Praktik hailah dalam pernikahan sebagaimana disinggung al-Hafizh Ibn Hajar ketika mensyarah di awal kitab al-hiyal dalam Fathul-Bari adalah nikah tahlil (menghalalkan yang haram) yang dilarang oleh Nabi saw. Latar belakangnya seorang suami yang menceraikan istrinya ketiga kalinya tidak mungkin rujuk lagi. Diperbolehkan rujuk lagi berdasarkan QS. Al-Baqarah [2] : 230 jika mantan istrinya tersebut dinikahi dulu oleh orang lain lalu diceraikan lagi olehnya. Setelah itu baru boleh rujuk lagi kepada suami semula yang sudah pernah menceraikannya sampai tiga kali. Praktik hailah-nya, suami yang sudah menceraikan istrinya ketiga kalinya tersebut meminta temannya untuk menikahi mantan istrinya tetapi setelah menikah harus menceraikannya lagi, agar ia bisa kembali rujuk dengan mantan istrinya tersebut. ‘Ali ra meriwayatkan sabda Nabi saw:
لَعَنَ اللَّهُ الْمُحَلِّلَ وَالْمُحَلَّلَ لَهُ
Allah melaknat orang yang melakukan dan yang menyuruh praktik tahlil (Sunan Abi Dawud bab fit-tahlil no. 2078)

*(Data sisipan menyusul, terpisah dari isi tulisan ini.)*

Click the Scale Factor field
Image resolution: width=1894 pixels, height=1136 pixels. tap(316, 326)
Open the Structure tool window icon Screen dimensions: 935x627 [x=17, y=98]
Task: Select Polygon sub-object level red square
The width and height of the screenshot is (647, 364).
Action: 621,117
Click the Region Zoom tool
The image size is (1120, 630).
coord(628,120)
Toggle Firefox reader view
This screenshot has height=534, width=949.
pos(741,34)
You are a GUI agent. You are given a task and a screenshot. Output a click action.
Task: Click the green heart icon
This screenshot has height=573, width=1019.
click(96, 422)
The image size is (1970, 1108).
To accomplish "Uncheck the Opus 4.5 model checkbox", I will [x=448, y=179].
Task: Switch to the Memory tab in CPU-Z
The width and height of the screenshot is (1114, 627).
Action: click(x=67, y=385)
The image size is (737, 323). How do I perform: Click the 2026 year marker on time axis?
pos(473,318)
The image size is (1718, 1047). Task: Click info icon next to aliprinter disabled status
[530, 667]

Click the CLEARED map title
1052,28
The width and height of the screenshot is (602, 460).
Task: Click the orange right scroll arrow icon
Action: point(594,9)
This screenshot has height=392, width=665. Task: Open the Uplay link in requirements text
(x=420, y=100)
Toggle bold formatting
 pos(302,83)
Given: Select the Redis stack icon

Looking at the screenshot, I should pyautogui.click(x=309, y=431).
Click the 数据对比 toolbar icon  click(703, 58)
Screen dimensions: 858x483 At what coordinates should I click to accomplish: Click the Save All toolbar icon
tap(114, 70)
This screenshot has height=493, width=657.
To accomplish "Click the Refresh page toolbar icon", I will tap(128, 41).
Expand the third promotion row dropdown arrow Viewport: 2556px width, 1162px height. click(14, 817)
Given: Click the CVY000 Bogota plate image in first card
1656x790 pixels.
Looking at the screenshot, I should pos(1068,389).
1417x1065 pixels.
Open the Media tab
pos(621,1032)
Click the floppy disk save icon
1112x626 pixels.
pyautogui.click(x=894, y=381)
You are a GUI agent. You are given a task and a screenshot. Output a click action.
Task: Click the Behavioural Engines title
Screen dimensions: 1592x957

Dalam dunia perdagangan, Nabi saw juga mengancam dengan keras:
مَنْ غَشَّ فَلَيْسَ مِنِّى
Siapa yang menipu maka ia bukan umatku (Shahih Muslim bab qaulin-Nabi man ghasysyana fa laisa minna no. 295).
Hadits-hadits yang melarang berbohong terlalu banyak untuk disebutkan di sini. Semuanya melarang dengan tegas setiap praktik kebohongan untuk menyiasati ketentuan yang sudah diatur syari’at ataupun yang sudah dijadikan aturan oleh Ulil-Amri. Wal-‘Llahu a’lam.